## [Data for this exercise]
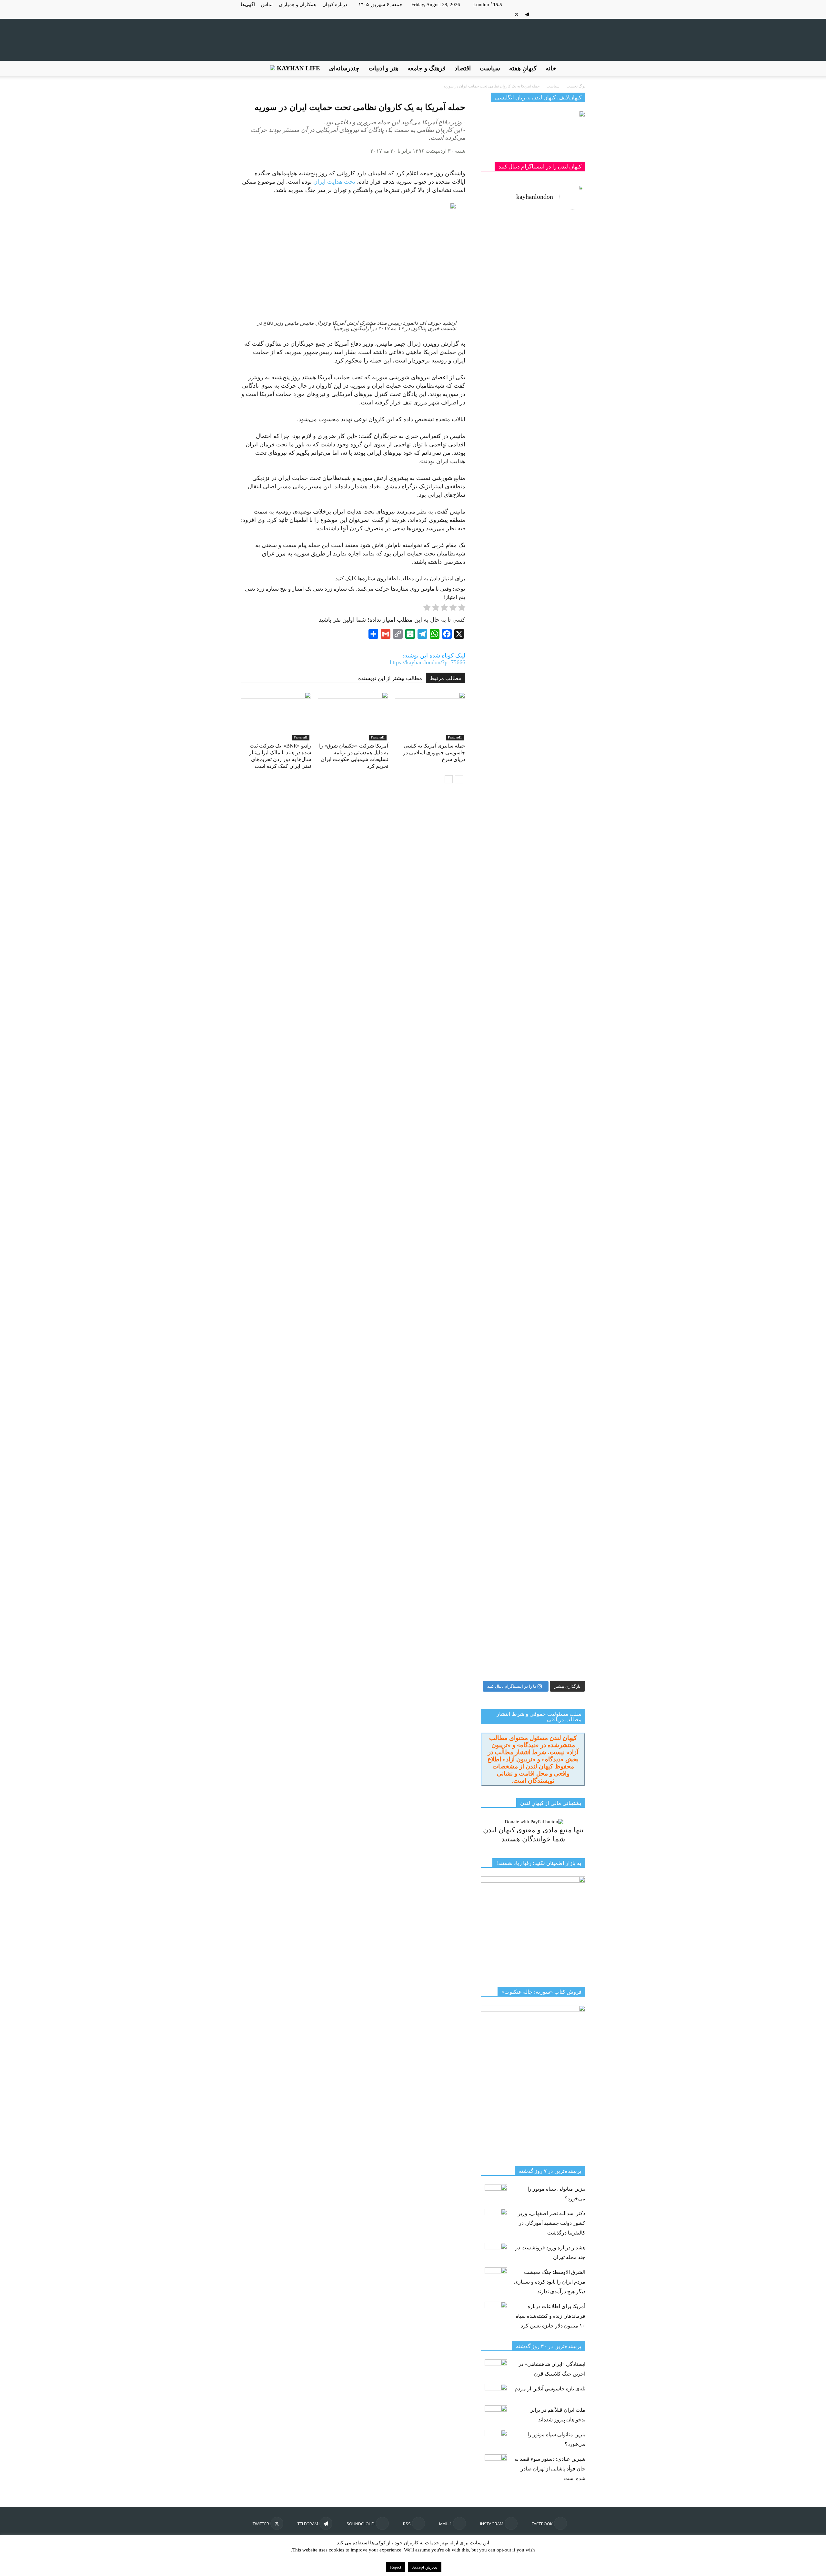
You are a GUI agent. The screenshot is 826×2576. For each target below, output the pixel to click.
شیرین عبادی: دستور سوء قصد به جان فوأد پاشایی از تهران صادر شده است (549, 2468)
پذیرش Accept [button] (425, 2567)
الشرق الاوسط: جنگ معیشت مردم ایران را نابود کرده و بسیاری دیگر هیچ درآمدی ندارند (549, 2281)
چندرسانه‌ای (344, 68)
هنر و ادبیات (383, 68)
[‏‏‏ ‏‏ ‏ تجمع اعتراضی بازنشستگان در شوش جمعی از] (560, 1146)
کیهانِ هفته (523, 68)
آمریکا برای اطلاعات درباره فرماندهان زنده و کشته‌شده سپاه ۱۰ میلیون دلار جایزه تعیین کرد (550, 2316)
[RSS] (548, 14)
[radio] (461, 609)
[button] (577, 68)
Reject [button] (395, 2567)
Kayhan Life (297, 68)
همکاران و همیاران (297, 4)
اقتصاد (463, 68)
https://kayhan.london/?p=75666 (427, 662)
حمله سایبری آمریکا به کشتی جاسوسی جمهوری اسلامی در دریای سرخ (434, 752)
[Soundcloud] (538, 14)
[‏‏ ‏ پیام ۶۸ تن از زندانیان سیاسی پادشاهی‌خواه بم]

## [What the task requires]
All of the material above is to be retyped exactly, with no pictures included.

## [Expected answer]
You are a GUI agent. The screenshot is 826×2576. For each target below, output the pixel to click.
شیرین عبادی: دستور سوء قصد به جان فوأد پاشایی از تهران صادر شده است (549, 2468)
پذیرش Accept [button] (425, 2567)
الشرق الاوسط: جنگ معیشت مردم ایران را نابود کرده و بسیاری دیگر هیچ درآمدی ندارند (549, 2281)
چندرسانه‌ای (344, 68)
هنر و ادبیات (383, 68)
[‏‏‏ ‏‏ ‏ تجمع اعتراضی بازنشستگان در شوش جمعی از] (560, 1146)
کیهانِ هفته (523, 68)
آمریکا برای اطلاعات درباره فرماندهان زنده و کشته‌شده سپاه ۱۰ میلیون دلار جایزه تعیین کرد (550, 2316)
[RSS] (548, 14)
[radio] (461, 609)
[button] (577, 68)
Reject [button] (395, 2567)
Kayhan Life (297, 68)
همکاران و همیاران (297, 4)
اقتصاد (463, 68)
https://kayhan.london/?p=75666 (427, 662)
حمله سایبری آمریکا به کشتی جاسوسی جمهوری اسلامی در دریای سرخ (434, 752)
[Soundcloud] (538, 14)
[‏‏ ‏ پیام ۶۸ تن از زندانیان سیاسی پادشاهی‌خواه بم]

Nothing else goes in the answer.